Munich – In the first nine months of the 2016 financial year, the biosimilars company Formycon has further advanced the development of its drug candidates. Revenue from sales has primarily been generated through the development of the two partnered biosimilar product candidates FYB201 and FYB203. At the same time, Formycon has also invested heavily in both of its own development programs – FYB202 and FYB205 – thereby continuing its successful economic path as planned.
With a turnover of Euro 11.66 million, the Formycon Group achieved an overall performance of Euro 11.82 million after consideration of other operating income worth Euro 0.16 million. The nine-month earnings before interest, taxes, depreciation and amortizations (EBITDA) stood at Euro -2.06 million, with the operating result (EBIT) amounting to Euro -2.58 million. The result for the period totaled Euro -2.57 million.
As of September 30, 2016, the Formycon Group held liquid assets worth Euro 16 million. Including short-term receivables from deliveries and services worth around Euro 3 million, Formycon had liquid assets of around Euro 19 million at its disposal. As a result, the company continues to maintain a solid financial buffer which will enable it to advance the development of its biosimilar candidates.
For the full year, Formycon continues to anticipate group revenues in the range of Euro 20 million.
In the first three quarters of 2016, Formycon AG as the actual operational unit achieved sales of Euro 8.72 million, while the overall performance amounted to Euro 8.87 million. The EBITDA stood at Euro -2.30 million, the EBIT at Euro -2.82 million and earnings at Euro -2.81 million. On the day of review, Formycon employed 68 people.
Dr. Nicolas Combé, Director and CFO of Formycon, believes these results confirm that the company remains on the right path: “With the planned investments in our biosimilar projects, we are building up a valuable pipeline and positioning ourselves as a leading independent developer for biosimilars. Together with our licensing partners Santo Holding and Bioeq IP AG, our goal is to be the first to offer high-quality follow-on drugs after the expiry of patents on reference products. The progress this year shows us that we are on the right track.”

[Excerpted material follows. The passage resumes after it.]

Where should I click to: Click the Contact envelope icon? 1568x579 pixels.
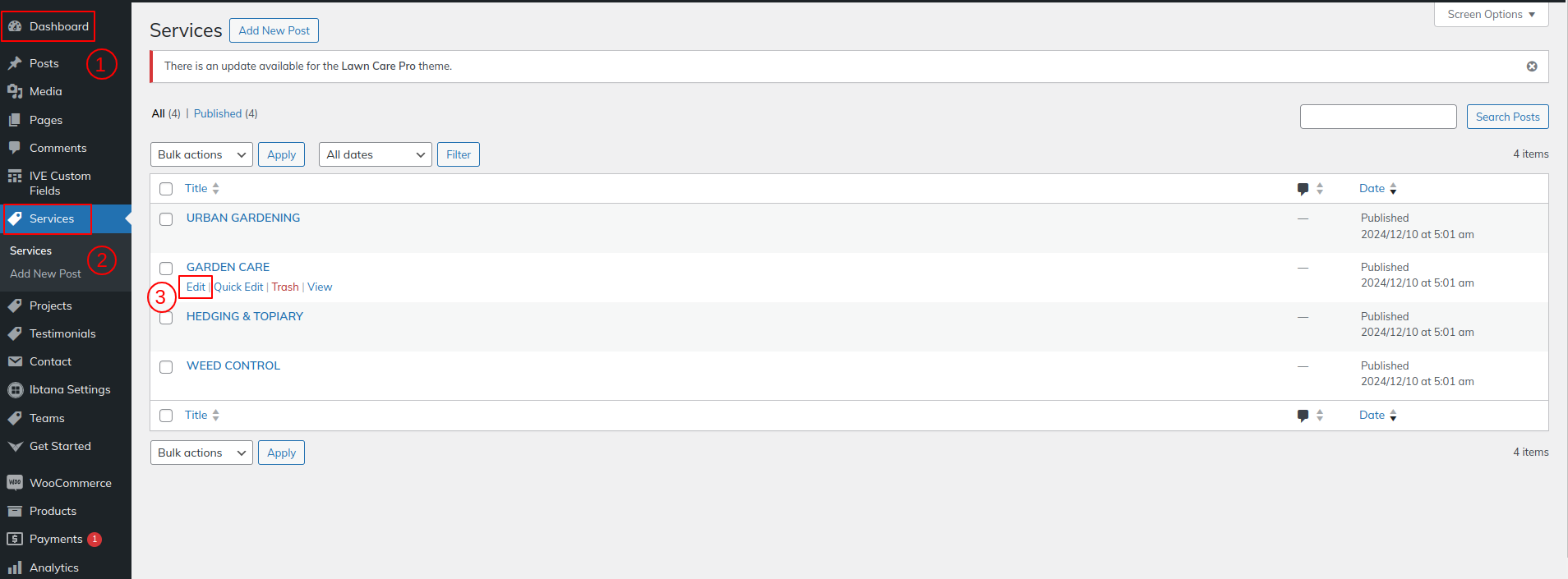(15, 361)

Formycon currently has four biosimilar projects in clinical and pre-clinical development. The furthest-advanced is FYB201, a biosimilar candidate of the ophthalmic drug Lucentis®* (ranibizumab), for which patients have been enrolling in a global clinical phase III since the start of 2016 in collaboration with Bioeq IP AG. FYB201 is therefore the world’s only Lucentis® biosimilar to be in the phase III licensing study, the final stage of clinical development to gain marketing approval.
FYB203, which has been licensed out to Santo Holding (Deutschland) GmbH, is a biosimilar candidate for Eylea®** (aflibercept) which, like Lucentis®, is used to treat neovascular, age-related macular degeneration (nAMD) and other serious eye conditions. Details of the FYB202 and FYB205 projects, which have not yet been partnered and the rights to which are still fully owned by Formycon, have so far not been published.
* Lucentis is a registered trademark of Genentech Inc.
** Eylea is a registered trademark of Regeneron Pharmaceuticals Inc.
Formycon is a leading, independent developer of high-quality biopharmaceutical medicines, especially biosimilars. The company focuses on treatments in ophthalmology, immunology and on other key chronic diseases, covering the entire value chain from technical development to the clinical phase III as well as the preparation of dossiers for marketing approval. With its biosimilars, Formycon is making a major contribution towards providing as many patients as possible with access to vital and affordable medicines. Formycon currently has four biosimilars in development. Based on its extensive experience in the development of biopharmaceutical drugs, the company is also working on the development of an innovative COVID-19 drug FYB207.
Since their introduction in the 1980s, biopharmaceuticals have revolutionized the treatment of serious diseases such as cancer, diabetes, rheumatoid arthritis, multiple sclerosis and eye diseases. In the coming years, many of these biotech drugs will lose their patent protection – and by 2020, medications with revenues of approximately USD 100 billion will be off patent. Biosimilars are follow-on versions of biopharmaceuticals, for which exclusivity has expired. They are approved via stringent regulatory pathways in highly regulated markets (such as EU, US, Japan, Canada, Australia) based on proven similarity of the biosimilar with the originator biopharmaceutical reference product. Global sales of biosimilars are estimated to exceed $15 billion by 2020. By 2030, analysts estimate that this figure could rise to over $60 billion.